Problem: Convert everything from the row containing "Describe the element at coordinates (1277, 658)" down to the row containing "This screenshot has" into a JSON list of strings, one string per row, with blank rows left out. Omit the pictures from the result.

Input for this task:
* * * *
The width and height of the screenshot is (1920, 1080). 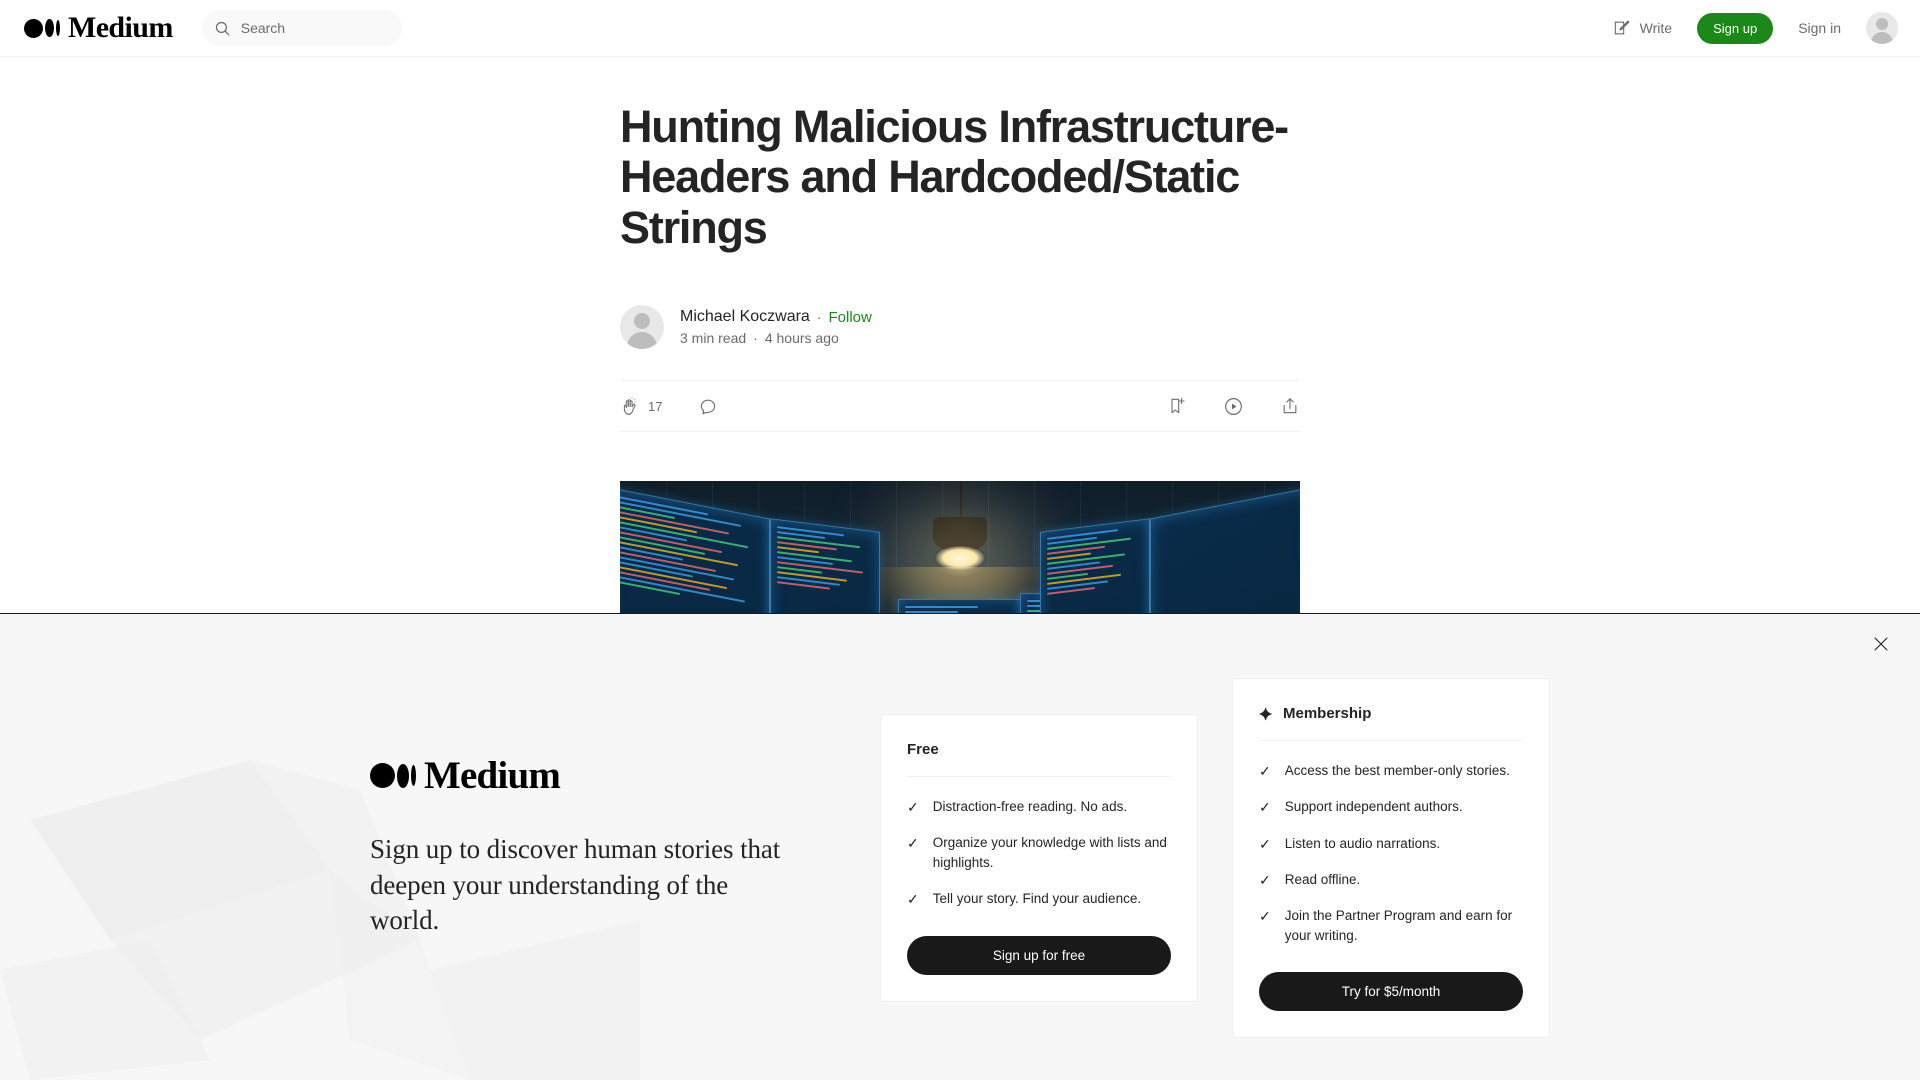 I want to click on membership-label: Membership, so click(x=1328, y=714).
* * * *
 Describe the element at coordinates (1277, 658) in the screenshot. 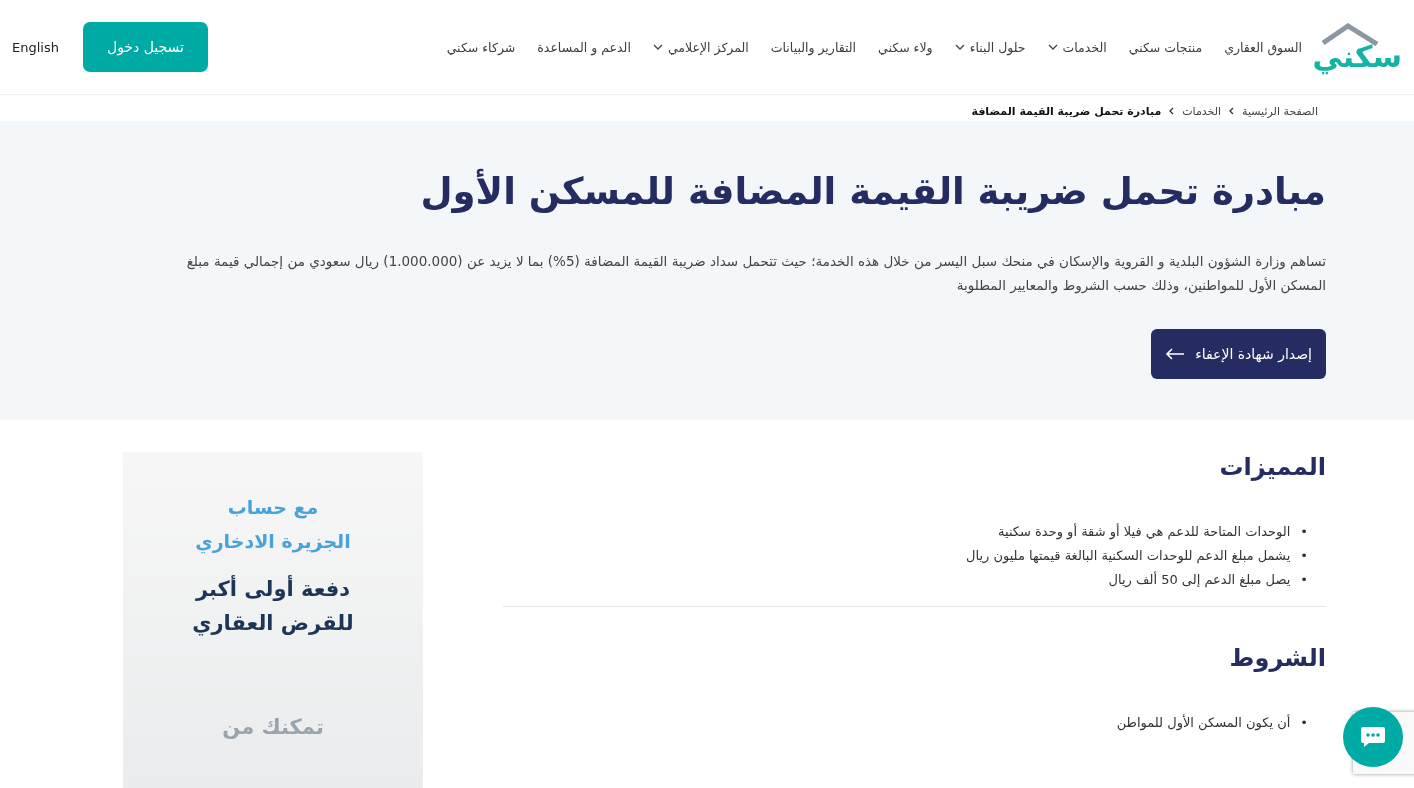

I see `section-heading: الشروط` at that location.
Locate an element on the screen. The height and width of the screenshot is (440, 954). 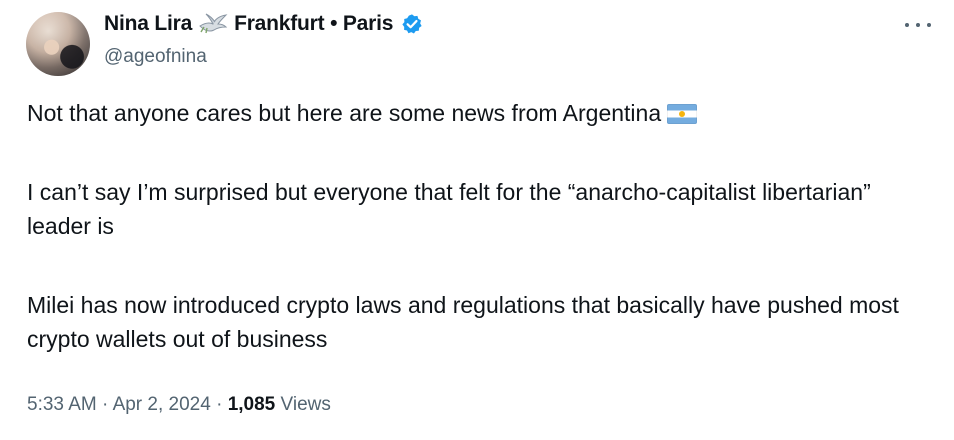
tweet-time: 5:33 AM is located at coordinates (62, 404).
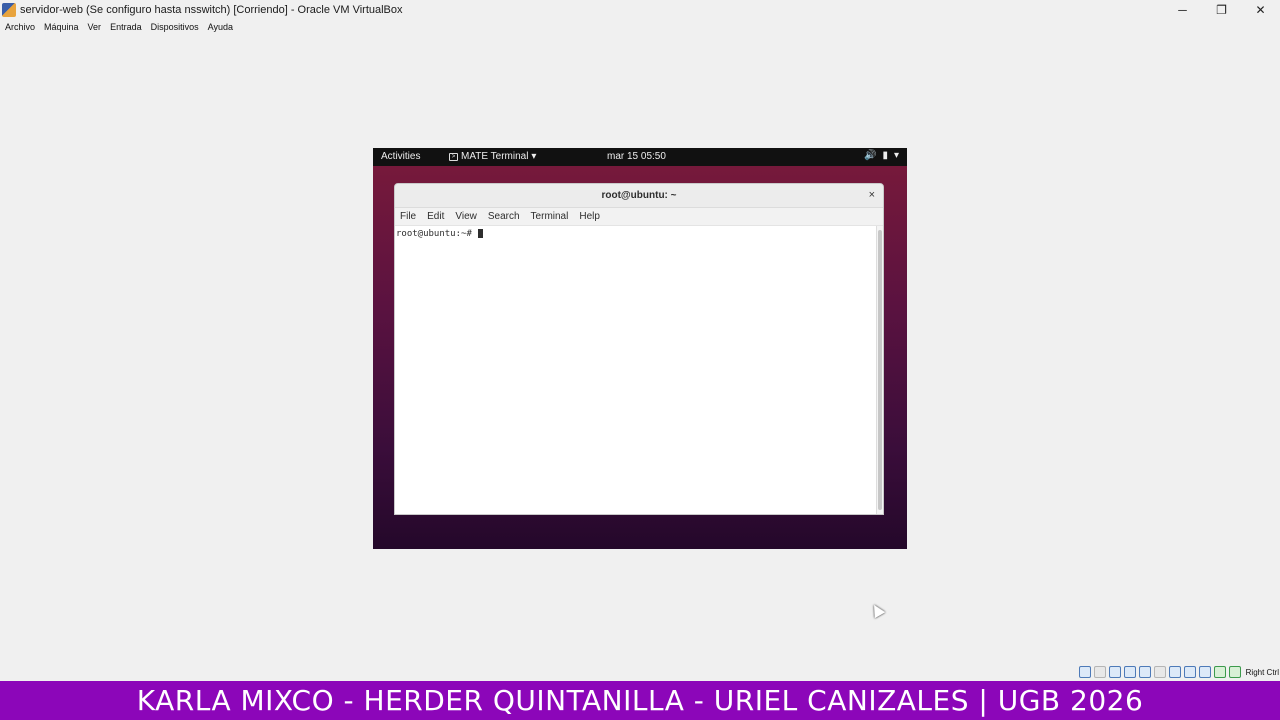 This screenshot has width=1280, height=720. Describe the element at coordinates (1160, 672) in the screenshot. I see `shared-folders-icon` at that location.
* * * *
Task output:
[
  " Describe the element at coordinates (1277, 658) in the screenshot. ",
  "I see `section-heading: الشروط` at that location.",
  "Locate an element on the screen. The height and width of the screenshot is (440, 954). ",
  "tweet-time: 5:33 AM is located at coordinates (62, 404).",
  " This screenshot has width=1280, height=720. Describe the element at coordinates (1160, 672) in the screenshot. I see `shared-folders-icon` at that location."
]